The principles governing ineffectiveness claims should apply in federal collateral proceedings as they do on direct appeal or in motions for a new trial. As indicated by the "cause and prejudice” test for overcoming procedural waivers of claims of error, the presumption that a criminal judgment is final is at its strongest in collateral attacks on that judgment.

Id. at 697, 104 S.Ct. at 2070. This means that prejudice must be assessed by the outcome of trial because prejudice for a procedurally defaulted claim of trial court error on direct appeal or motion for a new trial would look to the outcome of trial.

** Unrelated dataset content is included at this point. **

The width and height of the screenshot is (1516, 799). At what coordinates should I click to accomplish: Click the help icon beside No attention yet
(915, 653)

Such a method is bolstered by the presumption of finality which the petitioner must overcome on collateral review.

. I establish the parallel by assuming that in the hypothetical federal case Hall’s husband was a federal official, thereby bringing this case into the jurisdiction of the federal courts under 18 U.S.C. § 1114.

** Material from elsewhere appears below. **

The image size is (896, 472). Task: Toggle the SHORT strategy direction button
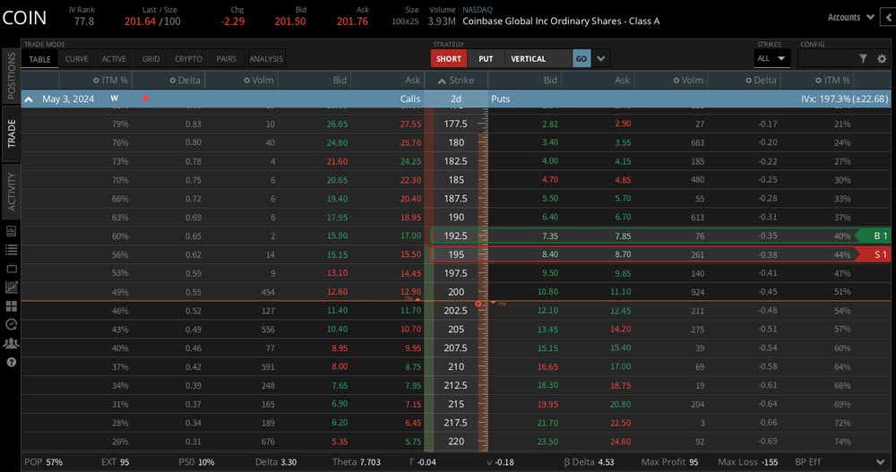click(449, 59)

. The Georgia Constitution provided the basis for the structural error in Hall's Georgia case. "No person shall be deprived of the right to prosecute or defend, either in person or by an attorney, that person’s own cause in any of the courts of this state.” Ga. Const. art. 1, § 1, ¶12. The Georgia Supreme Court interprets this provision to guarantee an accused's presence at all critical stages of the prosecution. Griffin, 729 S.E.2d at 336. The U.S. Constitution provided the basis for the structural error in Hall’s hypothetical federal case. “In all criminal prosecutions, the accused shall enjoy ... the Assistance of Counsel for his defense.” U.S. Const, amend. VI. The provision is interpreted to mean that the accused is entitled to be present at all critical stages of the prosecution. United States v. Cronic, 466 U.S. 648, 657-60, 104 S.Ct. 2039, 2046-47, 80 L.Ed.2d 657 (1984).

.In the hypothetical § 2255 proceeding, this Court, in reversing the trial court's granting of relief, gave no indication of how it would have ruled had Hall’s lawyer asserted the structural error on direct appeal.

. In that the assertion would have failed, it could be argued that counsel was not ineffective in not asserting the error.